[Problem to solve]
Determine the number of lines in the data below that hold "agent"; give nothing but that number.
══════════════════════════════
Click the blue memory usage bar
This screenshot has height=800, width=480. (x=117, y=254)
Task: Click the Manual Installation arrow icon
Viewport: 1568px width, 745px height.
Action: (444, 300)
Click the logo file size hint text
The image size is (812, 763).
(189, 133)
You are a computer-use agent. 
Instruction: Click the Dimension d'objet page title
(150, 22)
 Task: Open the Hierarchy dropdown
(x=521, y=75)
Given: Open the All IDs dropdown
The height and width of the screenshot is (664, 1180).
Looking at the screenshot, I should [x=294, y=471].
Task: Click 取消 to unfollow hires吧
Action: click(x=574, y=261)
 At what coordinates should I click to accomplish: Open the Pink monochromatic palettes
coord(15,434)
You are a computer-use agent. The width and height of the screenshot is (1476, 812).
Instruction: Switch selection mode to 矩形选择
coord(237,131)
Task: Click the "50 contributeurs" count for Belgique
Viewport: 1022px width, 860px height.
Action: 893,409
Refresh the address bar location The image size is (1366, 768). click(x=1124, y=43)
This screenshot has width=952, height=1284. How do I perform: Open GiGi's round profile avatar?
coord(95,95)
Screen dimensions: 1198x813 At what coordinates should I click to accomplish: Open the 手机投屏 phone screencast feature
══════════════════════════════
[Written response]
2